Nunes Ferreira disse que a polícia se preparou para uma ação "sem traumas", mas, nos dias que antecederam à desocupação, líderes comunitários - que ele chamou de "parasitas"- teriam armado um "circo", preparando a comunidade para uma reação. "A Polícia Militar tomou todas as precauções, mas tinha ali gente querendo brincar de insurreição. Pseudorrevolucionários que descumprem ordens judiciais para levar à radicalização de um processo político com vistas a não sei o quê."
O tucano defendeu a discussão de outros episódios em que houve denúncia de violência policiais, em Estados governados por petistas ou seus aliados, como Acre, Distrito Federal e Piauí. Pelo fato de considerar a reunião unilateral e partidária, disse que o governo de São Paulo não havia enviado representantes e ele próprio não participaria da reunião.
"Houve muita mentira falada a respeito desse assunto, mortes que não ocorreram, pessoas que teriam sido feridas, mutiladas, mas de modo algum foram vitimadas por qualquer tipo de ação policial. A história contada pelo senador Suplicy no plenário [de abuso sexual contra moradores] foi relatada dez dias depois, perante testemunhas que eram funcionários do gabinete dele."
Com a voz alterada, Suplicy reagiu mostrando raro nervosismo. "Ele acha que nenhuma pessoa foi ferida. E aqui está o senhor David Furtado, que levou um tiro de policial da Guarda Municipal", disse o petista, ao lado de um dos moradores de Pinheirinho, atingido na coluna. E desafiou o tucano a assistir ao vídeo com cenas e depoimentos de vítimas. "Queira o senador Aloysio Nunes ter a dignidade de ver este filme com as cenas, demonstrando a violência ocorrida. E ele aqui veio dizer que funcionárias minhas fizeram declarações... Elas foram testemunhas da barbaridade ocorrida ali", disse.
"Eu não me intimido com os gritos do senador Suplicy", reagiu Nunes Ferreira. "O senhor quis se colocar como árbitro da minha dignidade, condição que eu não lhe reconheço, senador Suplicy", completou.
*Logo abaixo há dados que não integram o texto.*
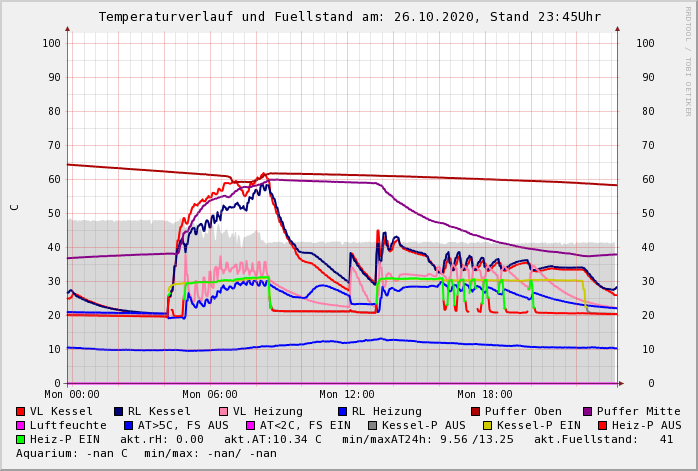
Task: Click the AT>5C, FS AUS legend label
Action: tap(182, 425)
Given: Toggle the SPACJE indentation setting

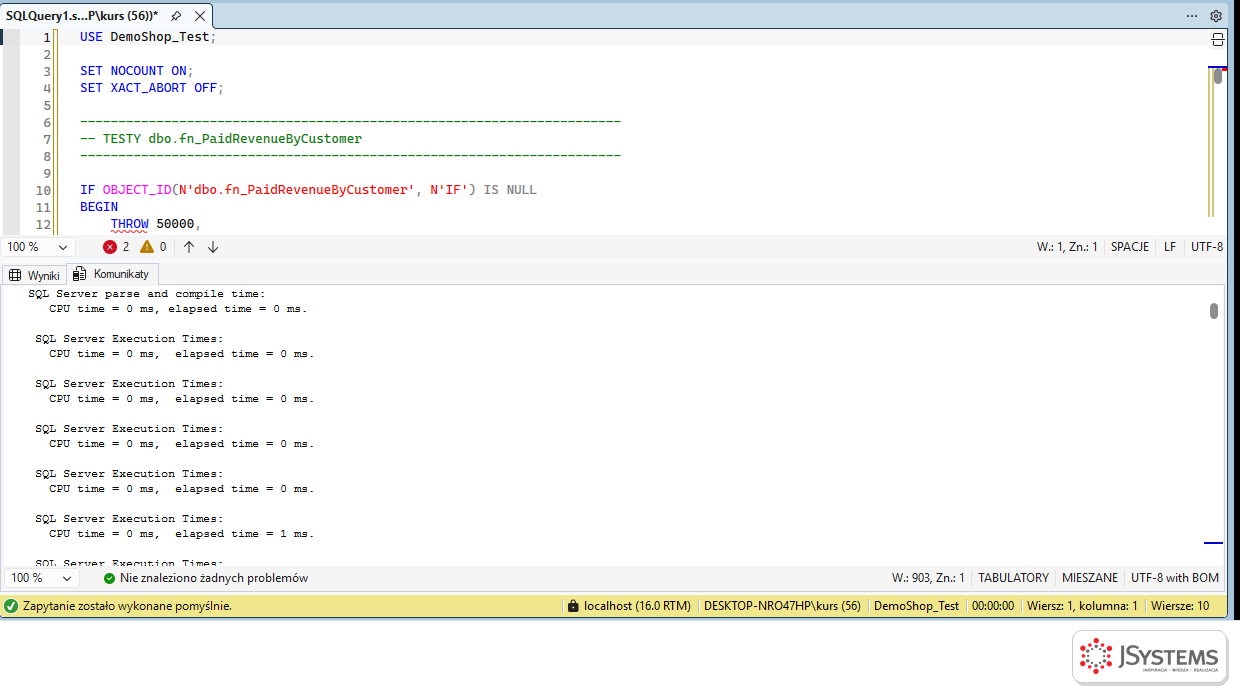Looking at the screenshot, I should [1130, 247].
O petista acabou tomando a iniciativa de cumprimentar Nunes Ferreira, que, por sua vez, ficou na reunião e - sozinho na defesa do governo paulista - debateu com políticos, líderes e moradores de Pinheirinho.
Um dos coordenadores do movimento, Waldir Martins de Souza, rebateu a crítica de Nunes Ferreira, que chamou os líderes de parasitas. "Eu acho que jamais alguém poderia chamar alguém de parasita sem conhecer a sua história, não é senador? (...) Trabalho desde os oito anos de idade. (...) Eu sou um cara trabalhador, com 35 anos de carteira fichada, e não sou nenhum parasita, certo? Parasita, você sabe muito bem o que é, e não sou eu, está bom?"
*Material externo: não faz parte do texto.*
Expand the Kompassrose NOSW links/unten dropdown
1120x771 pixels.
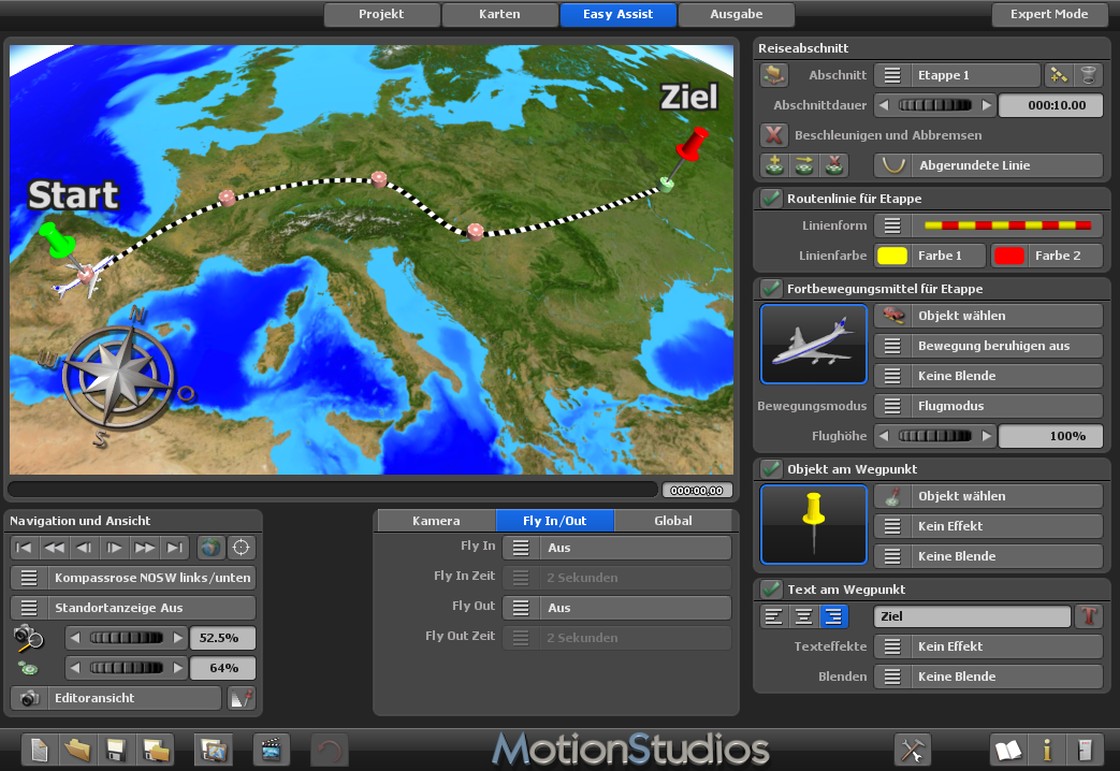click(133, 578)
Conhecido como "Marron", o líder relatou a organização da comunidade e disse que o que houve em Pinheirinho foi um "massacre", um "estupro social". Foi, segundo ele, "o poder do Estado mostrando que pobre não tem vez no Estado de São Paulo".
No dia 22 de janeiro, 2 mil soldados da Polícia Militar de São Paulo foram executar uma decisão judicial de reintegração de posse em favor da massa falida do grupo Selecta S/A, do investidor Naji Nahas. Cerca de 1,6 mil famílias que ocupavam um terreno de 1,3 milhão de metros quadrados em São José dos Campos (SP), conhecido como favela do Pinheirinho, foram desalojadas.
Às moscas
Apenas 32 dos 594 congressistas - cerca de 5% do total - compareceram ontem ao Senado e Câmara, primeiro dia útil depois do Carnaval. A sessão na Câmara durou menos de uma hora e meia. Isso é raro de acontecer, já que geralmente os deputados presentes usam o espaço da TV Câmara para fazer discursos para as suas bases. Apesar de, segundo a secretaria da Casa, 23 deputados estarem presentes até às 16 horas, só 15 fizeram discursos no plenário. Já no Senado, nove congressistas estiveram presentes. Em nenhuma das duas Casas houve votações, o que deve acontecer apenas na terça-feira da próxima semana. Deputados e senadores já haviam "enforcado" metade da semana que antecedeu o Carnaval. Grande parte deles deixou Brasília na quarta-feira, dia 15.